A blogger for Ars Technica who was on the panel and who wrote about the event "pointed out that while anti-democratic countries may want legitimacy, their policies are already well in place. Surveillance capabilities are already being used, with or without the UN’s approval or disapproval, by democratic and anti-democratic governments."

Another interesting point from the panel was a Brazilian representative who "referred to the fact that President Barack Obama had recently defended the global American spying effort: 'I think it's important to recognize you can't have 100 percent security, and also 100 percent privacy, and also zero inconvenience. We're going to have to make some choices as a society.'" 
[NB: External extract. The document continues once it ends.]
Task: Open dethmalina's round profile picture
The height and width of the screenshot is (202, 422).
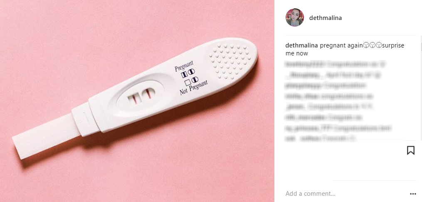Action: click(x=295, y=17)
The Brazilian official said in light of the revelations of American spying on the Brazilian president and a major Brazilian energy company '“Brazil has 100 percent inconvenience, 0 percent security, and 0 percent privacy.”' 

Brazil Mulls Tightening Cyberprivacy Laws Amid U.S. Spying Scandal

Along with the development this week that Brazilian President Dilma Rousseff called off a state dinner in Washington over the National Security Agency's alleged spying on her and a Brazilian energy company, Brazil also is considering new Internet laws, the Wall Street Journal's Digits Blog reports. One of the proposals would require Internet firms to store data about Brazilians in Brazil, the blog reports, to give "the Brazilian government more control over Internet data, and Brazilian courts would more easily be able to issue orders for access to information about Brazilian users of services from foreign companies." Iit would be very difficult to enforce such a law in the globalized world in which people cross borders almost as easily as data does.